**Exercise**
Beginning with the line that contains "The image size is (660, 289).", print each line to the end of the data exactly. Omit the pictures.

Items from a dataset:
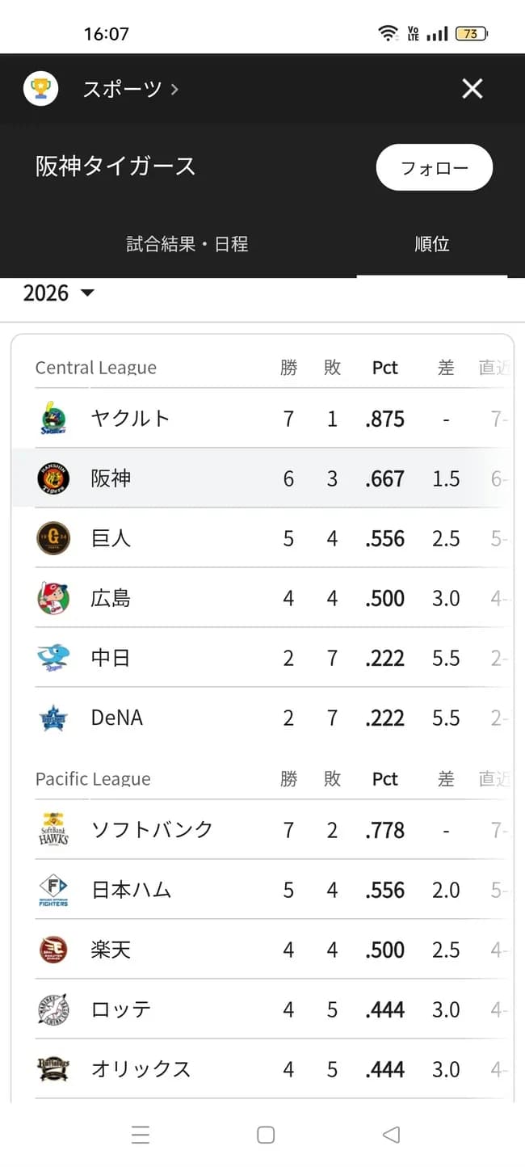Tap the sports trophy icon
Image resolution: width=525 pixels, height=1167 pixels.
(x=40, y=88)
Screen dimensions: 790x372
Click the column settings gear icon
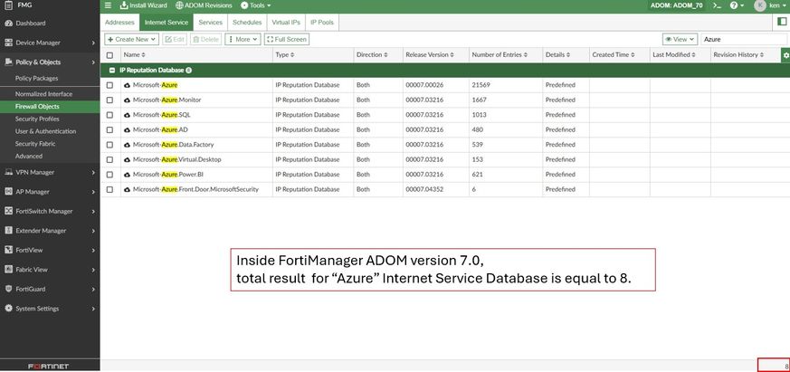785,55
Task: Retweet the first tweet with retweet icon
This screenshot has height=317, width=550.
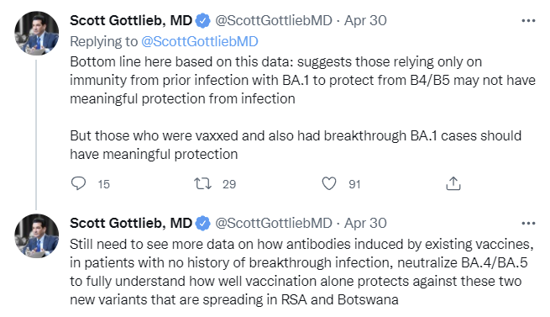Action: click(x=202, y=183)
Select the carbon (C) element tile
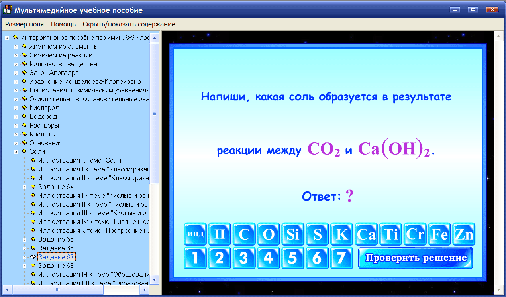 [244, 234]
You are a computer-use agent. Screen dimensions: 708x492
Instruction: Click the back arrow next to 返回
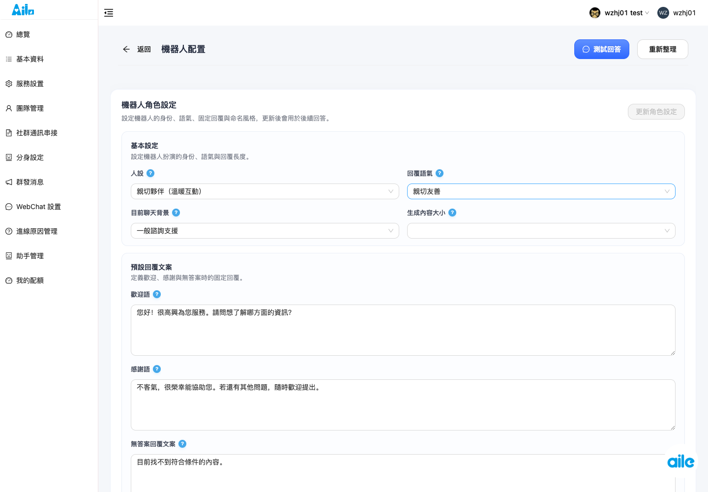point(126,49)
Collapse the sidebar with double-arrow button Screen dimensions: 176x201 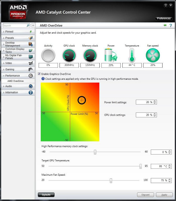[33, 26]
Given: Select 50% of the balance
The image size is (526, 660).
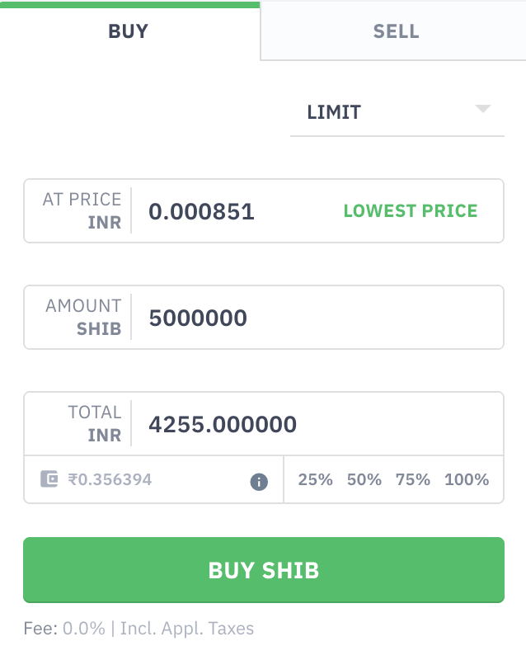Looking at the screenshot, I should click(x=364, y=479).
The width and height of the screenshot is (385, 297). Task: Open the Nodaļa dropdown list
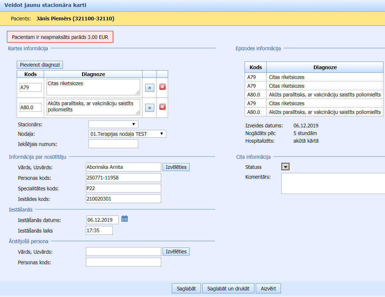(x=127, y=134)
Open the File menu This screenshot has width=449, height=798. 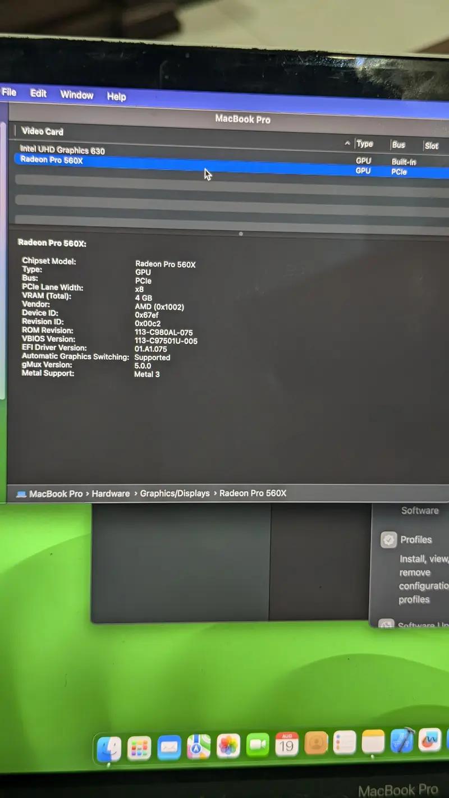[x=9, y=92]

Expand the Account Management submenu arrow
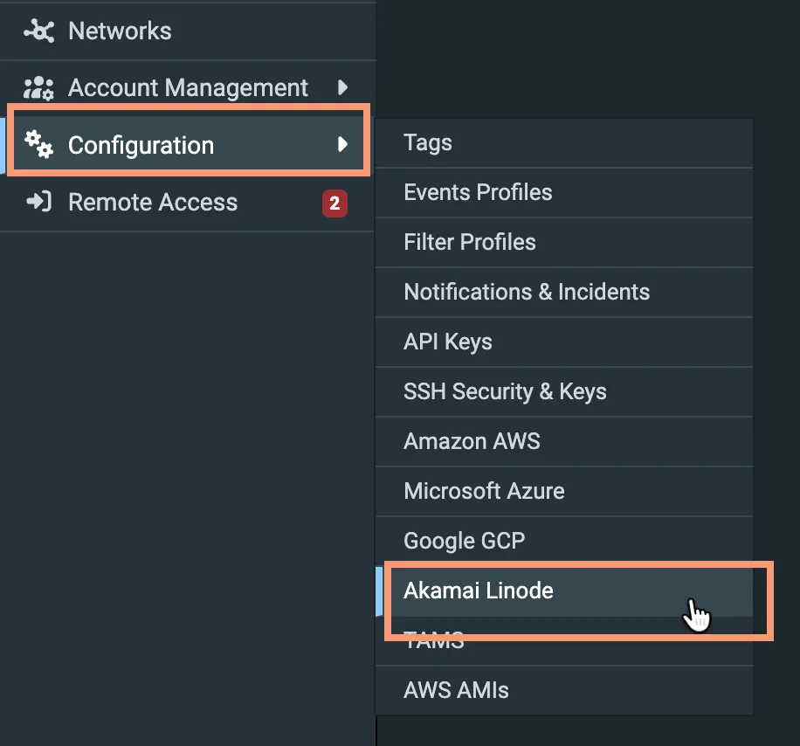343,87
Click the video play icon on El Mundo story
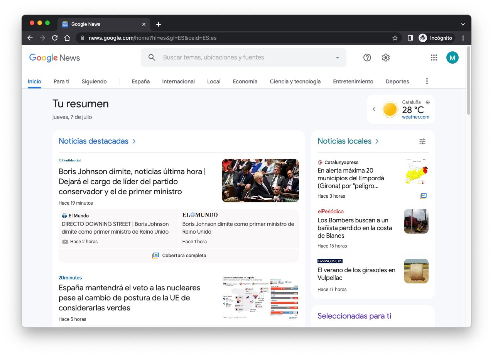The width and height of the screenshot is (493, 356). (x=65, y=241)
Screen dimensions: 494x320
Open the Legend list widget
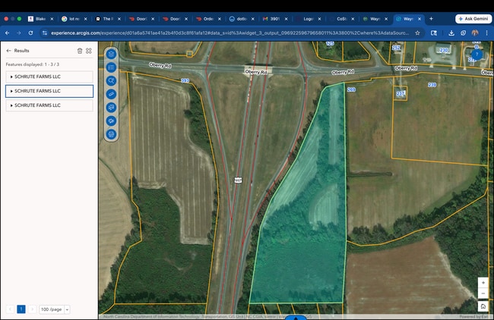coord(112,67)
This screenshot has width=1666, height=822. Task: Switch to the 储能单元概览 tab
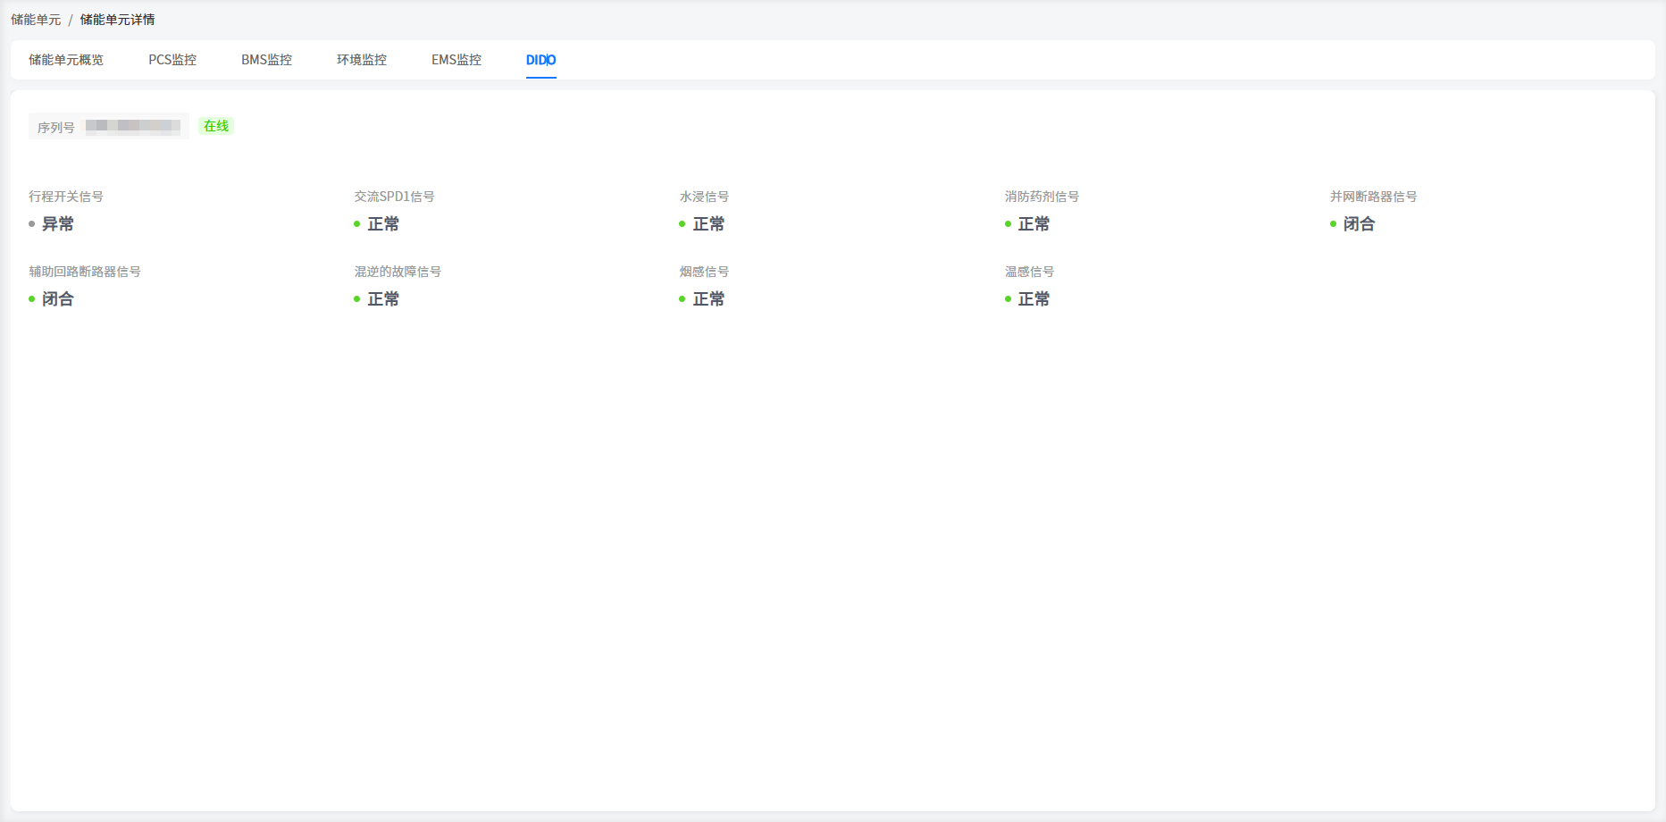point(66,60)
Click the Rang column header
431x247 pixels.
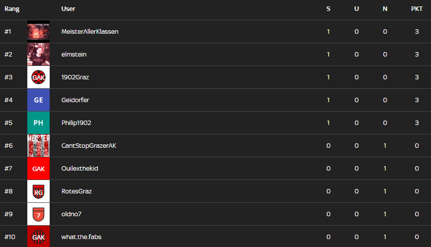12,9
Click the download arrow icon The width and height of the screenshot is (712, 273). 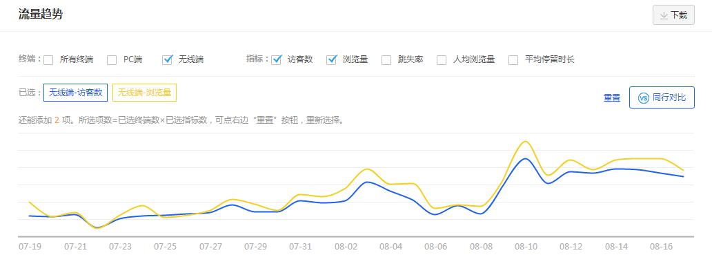664,15
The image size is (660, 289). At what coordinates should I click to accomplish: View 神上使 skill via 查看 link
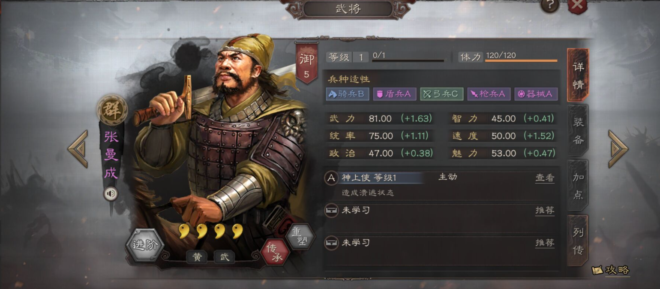point(545,178)
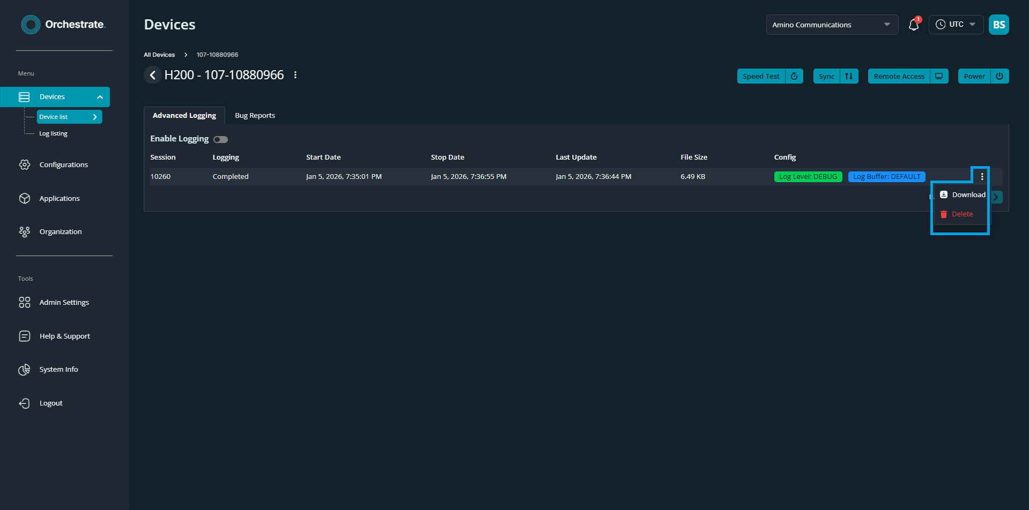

**Finished exercise**
The image size is (660, 289). At what coordinates should I click to accomplish: View 神上使 skill via 查看 link
point(545,178)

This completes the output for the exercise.